GIVEN RECORDS: Begin

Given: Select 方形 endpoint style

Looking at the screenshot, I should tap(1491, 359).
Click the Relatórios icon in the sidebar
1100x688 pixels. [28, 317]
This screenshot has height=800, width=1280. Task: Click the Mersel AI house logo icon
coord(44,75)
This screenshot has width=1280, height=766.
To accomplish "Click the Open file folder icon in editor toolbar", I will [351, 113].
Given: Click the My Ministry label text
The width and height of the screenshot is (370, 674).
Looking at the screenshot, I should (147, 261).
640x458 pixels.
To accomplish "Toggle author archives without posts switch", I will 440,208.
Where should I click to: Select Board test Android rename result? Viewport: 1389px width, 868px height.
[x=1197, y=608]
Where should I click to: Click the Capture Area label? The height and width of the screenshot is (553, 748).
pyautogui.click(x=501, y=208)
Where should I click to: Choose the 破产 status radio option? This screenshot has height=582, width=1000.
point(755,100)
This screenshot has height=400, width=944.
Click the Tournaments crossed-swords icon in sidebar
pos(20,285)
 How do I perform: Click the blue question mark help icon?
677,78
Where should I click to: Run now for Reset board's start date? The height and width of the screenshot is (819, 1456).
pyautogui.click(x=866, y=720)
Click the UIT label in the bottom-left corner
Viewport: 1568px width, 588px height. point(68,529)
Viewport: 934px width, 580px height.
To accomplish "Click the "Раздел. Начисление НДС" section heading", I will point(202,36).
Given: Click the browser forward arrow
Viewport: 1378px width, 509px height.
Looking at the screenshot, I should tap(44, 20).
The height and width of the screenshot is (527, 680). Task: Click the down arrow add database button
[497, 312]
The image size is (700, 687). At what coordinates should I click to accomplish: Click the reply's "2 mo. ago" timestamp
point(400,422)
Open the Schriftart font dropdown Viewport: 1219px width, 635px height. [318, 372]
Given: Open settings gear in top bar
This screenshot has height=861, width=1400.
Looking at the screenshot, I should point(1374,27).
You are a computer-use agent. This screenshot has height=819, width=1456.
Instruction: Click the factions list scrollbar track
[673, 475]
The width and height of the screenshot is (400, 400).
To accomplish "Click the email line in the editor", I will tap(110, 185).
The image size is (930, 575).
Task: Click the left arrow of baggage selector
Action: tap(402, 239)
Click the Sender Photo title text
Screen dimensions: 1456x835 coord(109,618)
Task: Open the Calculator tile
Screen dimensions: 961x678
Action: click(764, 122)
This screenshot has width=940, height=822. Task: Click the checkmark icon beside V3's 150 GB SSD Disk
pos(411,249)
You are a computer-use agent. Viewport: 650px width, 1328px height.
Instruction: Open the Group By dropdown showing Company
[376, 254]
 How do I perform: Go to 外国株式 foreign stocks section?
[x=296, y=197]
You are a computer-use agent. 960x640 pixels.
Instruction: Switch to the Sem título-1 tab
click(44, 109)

GIVEN RECORDS: End

WHAT YOU SHOULD DO -> Retype only this range exactly: the first line of the data through the line where "This screenshot has height=400, width=944." appears.

WRITTEN ANSWER ->
Given: Select 方形 endpoint style

Looking at the screenshot, I should tap(1491, 359).
Click the Relatórios icon in the sidebar
1100x688 pixels. [28, 317]
This screenshot has height=800, width=1280. Task: Click the Mersel AI house logo icon
coord(44,75)
This screenshot has width=1280, height=766.
To accomplish "Click the Open file folder icon in editor toolbar", I will [351, 113].
Given: Click the My Ministry label text
The width and height of the screenshot is (370, 674).
Looking at the screenshot, I should (147, 261).
640x458 pixels.
To accomplish "Toggle author archives without posts switch", I will 440,208.
Where should I click to: Select Board test Android rename result? Viewport: 1389px width, 868px height.
[x=1197, y=608]
Where should I click to: Click the Capture Area label? The height and width of the screenshot is (553, 748).
pyautogui.click(x=501, y=208)
Where should I click to: Choose the 破产 status radio option? This screenshot has height=582, width=1000.
point(755,100)
This screenshot has height=400, width=944.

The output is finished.